Sunday, November 13, 2005

Ineffective asstance of counsel claims fail - discussion of defense counsel's trial tactics

[CASE] In an appeal of child molestation convictions, the defendant raised claims of ineffective assistance of counsel that give an interesting view of the defense counsel's trial tactics. State v. Cramer, 2005 WL 2858884 (Wash. App. Div. 2, Nov. 1, 2005) (unpublished), Find Result - 2005 WL 2858884.

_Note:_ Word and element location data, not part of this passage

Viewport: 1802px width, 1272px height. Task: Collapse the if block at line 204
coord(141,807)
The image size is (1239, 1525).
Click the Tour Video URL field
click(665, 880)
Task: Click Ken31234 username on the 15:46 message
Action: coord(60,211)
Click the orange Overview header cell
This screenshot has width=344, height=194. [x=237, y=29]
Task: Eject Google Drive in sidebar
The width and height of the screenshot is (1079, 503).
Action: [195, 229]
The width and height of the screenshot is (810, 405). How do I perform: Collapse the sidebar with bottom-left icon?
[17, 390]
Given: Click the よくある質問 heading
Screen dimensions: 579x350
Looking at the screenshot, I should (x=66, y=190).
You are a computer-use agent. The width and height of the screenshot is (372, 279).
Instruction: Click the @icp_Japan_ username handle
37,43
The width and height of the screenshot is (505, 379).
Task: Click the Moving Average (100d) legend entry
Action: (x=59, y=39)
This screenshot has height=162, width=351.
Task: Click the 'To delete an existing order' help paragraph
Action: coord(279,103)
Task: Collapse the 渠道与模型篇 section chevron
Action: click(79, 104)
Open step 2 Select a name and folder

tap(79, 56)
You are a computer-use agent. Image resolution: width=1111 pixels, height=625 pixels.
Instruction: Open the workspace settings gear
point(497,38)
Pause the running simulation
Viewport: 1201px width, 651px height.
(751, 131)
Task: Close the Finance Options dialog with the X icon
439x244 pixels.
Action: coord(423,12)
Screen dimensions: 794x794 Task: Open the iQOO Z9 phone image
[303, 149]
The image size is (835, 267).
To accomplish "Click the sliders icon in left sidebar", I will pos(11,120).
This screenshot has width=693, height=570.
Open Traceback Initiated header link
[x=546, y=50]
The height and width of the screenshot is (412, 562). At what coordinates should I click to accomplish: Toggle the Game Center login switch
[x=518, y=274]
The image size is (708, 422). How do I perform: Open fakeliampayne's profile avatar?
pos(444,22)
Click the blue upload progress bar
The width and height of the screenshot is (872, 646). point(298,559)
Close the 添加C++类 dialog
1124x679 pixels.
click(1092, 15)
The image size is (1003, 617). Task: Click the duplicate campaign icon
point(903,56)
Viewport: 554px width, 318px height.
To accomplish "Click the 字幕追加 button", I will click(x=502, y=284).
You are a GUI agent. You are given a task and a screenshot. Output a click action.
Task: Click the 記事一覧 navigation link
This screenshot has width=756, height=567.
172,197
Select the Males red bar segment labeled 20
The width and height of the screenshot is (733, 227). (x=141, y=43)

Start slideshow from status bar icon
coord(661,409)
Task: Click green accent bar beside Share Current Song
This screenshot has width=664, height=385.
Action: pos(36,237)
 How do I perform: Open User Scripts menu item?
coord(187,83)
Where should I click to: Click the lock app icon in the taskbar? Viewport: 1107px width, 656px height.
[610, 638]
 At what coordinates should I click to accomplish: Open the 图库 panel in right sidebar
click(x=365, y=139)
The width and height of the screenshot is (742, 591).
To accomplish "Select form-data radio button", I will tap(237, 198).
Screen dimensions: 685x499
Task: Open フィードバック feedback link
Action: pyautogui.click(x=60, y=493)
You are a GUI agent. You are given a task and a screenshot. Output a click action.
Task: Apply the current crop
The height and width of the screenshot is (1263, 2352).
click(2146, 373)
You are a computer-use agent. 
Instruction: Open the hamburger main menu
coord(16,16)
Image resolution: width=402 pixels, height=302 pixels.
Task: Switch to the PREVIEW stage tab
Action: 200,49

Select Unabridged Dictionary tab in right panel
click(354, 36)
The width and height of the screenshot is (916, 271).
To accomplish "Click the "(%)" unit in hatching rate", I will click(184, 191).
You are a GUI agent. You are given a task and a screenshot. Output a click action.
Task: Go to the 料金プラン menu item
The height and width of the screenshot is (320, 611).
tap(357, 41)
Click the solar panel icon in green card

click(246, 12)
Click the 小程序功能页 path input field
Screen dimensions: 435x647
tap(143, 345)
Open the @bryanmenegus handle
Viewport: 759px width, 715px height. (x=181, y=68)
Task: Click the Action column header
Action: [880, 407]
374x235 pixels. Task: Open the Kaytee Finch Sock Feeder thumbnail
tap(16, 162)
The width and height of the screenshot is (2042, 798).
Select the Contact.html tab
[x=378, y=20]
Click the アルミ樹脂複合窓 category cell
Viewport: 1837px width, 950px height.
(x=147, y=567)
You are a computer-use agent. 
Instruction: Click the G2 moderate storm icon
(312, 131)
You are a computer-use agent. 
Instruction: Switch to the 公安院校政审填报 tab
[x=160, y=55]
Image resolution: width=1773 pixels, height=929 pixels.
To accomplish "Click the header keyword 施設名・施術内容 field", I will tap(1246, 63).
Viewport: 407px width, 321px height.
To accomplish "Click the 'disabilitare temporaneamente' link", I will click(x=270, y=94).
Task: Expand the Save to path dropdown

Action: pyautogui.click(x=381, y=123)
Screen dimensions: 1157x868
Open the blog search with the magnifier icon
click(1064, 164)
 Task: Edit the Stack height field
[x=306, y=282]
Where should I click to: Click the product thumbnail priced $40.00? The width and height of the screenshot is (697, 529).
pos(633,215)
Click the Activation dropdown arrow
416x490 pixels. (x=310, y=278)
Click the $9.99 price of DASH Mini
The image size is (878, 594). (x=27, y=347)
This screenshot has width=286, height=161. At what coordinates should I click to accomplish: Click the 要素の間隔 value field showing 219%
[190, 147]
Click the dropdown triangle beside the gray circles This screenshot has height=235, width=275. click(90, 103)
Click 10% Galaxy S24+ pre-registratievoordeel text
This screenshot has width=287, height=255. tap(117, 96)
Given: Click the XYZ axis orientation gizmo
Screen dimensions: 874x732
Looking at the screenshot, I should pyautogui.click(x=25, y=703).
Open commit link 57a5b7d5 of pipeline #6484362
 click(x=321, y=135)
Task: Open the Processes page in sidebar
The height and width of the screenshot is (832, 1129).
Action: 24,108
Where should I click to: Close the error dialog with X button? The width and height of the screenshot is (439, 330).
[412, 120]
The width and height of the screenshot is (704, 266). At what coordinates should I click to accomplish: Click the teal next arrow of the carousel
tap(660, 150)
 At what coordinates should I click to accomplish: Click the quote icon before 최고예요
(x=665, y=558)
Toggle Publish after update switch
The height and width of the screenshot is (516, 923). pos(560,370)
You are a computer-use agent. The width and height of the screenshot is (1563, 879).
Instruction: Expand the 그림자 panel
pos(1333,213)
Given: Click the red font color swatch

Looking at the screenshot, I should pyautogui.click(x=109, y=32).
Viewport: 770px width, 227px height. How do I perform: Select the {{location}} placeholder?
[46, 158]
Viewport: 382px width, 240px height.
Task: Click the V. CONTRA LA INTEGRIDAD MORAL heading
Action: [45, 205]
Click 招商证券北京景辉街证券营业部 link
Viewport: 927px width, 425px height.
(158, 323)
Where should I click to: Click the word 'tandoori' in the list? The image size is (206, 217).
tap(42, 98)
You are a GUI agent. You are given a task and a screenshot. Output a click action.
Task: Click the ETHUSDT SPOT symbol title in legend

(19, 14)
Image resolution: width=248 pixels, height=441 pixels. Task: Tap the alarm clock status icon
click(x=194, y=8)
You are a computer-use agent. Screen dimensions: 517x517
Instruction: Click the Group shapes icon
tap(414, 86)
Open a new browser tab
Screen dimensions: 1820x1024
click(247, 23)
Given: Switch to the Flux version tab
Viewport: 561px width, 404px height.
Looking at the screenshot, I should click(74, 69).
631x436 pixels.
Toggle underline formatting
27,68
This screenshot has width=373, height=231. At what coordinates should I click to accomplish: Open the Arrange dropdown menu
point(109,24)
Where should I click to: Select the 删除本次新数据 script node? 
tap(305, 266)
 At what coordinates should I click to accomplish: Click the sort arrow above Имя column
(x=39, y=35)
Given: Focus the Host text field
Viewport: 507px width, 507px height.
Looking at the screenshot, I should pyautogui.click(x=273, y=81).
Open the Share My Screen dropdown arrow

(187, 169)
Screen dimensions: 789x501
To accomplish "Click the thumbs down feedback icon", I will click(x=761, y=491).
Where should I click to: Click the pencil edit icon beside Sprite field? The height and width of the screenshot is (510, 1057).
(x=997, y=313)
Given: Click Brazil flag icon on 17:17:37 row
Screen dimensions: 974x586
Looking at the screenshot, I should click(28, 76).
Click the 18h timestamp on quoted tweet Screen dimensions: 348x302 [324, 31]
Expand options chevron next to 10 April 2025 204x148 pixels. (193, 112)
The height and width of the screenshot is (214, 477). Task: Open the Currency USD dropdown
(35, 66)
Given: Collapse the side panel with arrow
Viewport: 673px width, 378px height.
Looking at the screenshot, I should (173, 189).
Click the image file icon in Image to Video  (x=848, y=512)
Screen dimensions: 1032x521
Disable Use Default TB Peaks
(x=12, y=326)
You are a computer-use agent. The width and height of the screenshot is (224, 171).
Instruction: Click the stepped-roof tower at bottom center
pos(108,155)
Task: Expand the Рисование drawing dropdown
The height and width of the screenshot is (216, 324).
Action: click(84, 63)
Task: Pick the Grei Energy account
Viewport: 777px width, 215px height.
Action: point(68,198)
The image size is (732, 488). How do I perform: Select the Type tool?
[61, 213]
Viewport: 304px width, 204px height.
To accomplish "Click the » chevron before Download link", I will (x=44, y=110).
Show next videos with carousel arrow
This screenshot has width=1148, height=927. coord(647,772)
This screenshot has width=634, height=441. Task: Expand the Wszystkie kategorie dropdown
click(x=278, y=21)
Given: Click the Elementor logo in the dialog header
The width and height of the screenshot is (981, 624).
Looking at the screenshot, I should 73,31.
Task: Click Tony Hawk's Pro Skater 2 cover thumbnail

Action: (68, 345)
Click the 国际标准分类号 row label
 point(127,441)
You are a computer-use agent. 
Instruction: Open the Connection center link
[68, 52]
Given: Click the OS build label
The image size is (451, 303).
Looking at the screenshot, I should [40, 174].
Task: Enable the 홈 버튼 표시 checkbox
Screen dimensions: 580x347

Cramer contends that his trial counsel was constitutionally ineffective for several reasons. Primarily, he points to counsel's decision to cross-examine R.C. in a highly confrontational manner, which, by Cramer's account, could serve only to engender hate for Cramer in the jurors' minds. Cramer also maintains that his counsel was ineffective because he elicited unfavorable testimony; was repeatedly rebuked by the trial court for using improper impeachment procedures; failed to object to improper closing argument by the State; and acted unprofessionally in the courtroom.
I was particularly interested in the first issue -- the aggressive cross-examination of the child victim. The cross seemed to be so hard on the girl that the trial judge ordered the lawyer to do his questioning seated:
[T]his is my problem, sir, and this is why I told you to sit down, is that this witness is breaking down on the stand. I do not believe that badgering this witness is going to succeed for either side. If anything, if you look at your jury, they're tuning out this part of the testimony because they can't stand to watch this child go through that.
Not only did the questioning appear to be hard on the girl, but the defendant's reaction to it also made an impression on the judge. During sentencing, he told the defendant:
This child was on the stand for three hours, approximately. You know what really affected me about that testimony? Not so much what she said, but how you didn't react to it. You had absolutely zero expression while your attorney scathed her on the stand, skewered her six ways to Sunday.

And I'm thinking of those moments where he goes, [']You see your transcript. At this time and this place you said this?['] Trying to trip up this little girl. Okay. He did his job. But she broke down as a result of it. Okay.

But you didn't react, sir. And that really bothered me that a father, a biological father wouldn't react to that, seeing his own child put through that kind of torture.
On the ineffective assistance of counsel claims, the court concluded:
This court will rarely sustain an ineffective assistance claim where the 'entire record' on appeal 'reflects a vigorous and competent defense.' * * * Cramer received such a defense. This is reflected not only in the trial transcript, but in a record that contains detailed motions for discovery, continuance, a bill of particulars, dismissal, an arrest of judgment, and a new trial. Defense counsel's tactical decisions in representing Cramer did not constitute ineffective assistance. Were we to hold otherwise, such tactical decisions would be the norm with defense counsel intent on creating error for redress on appeal.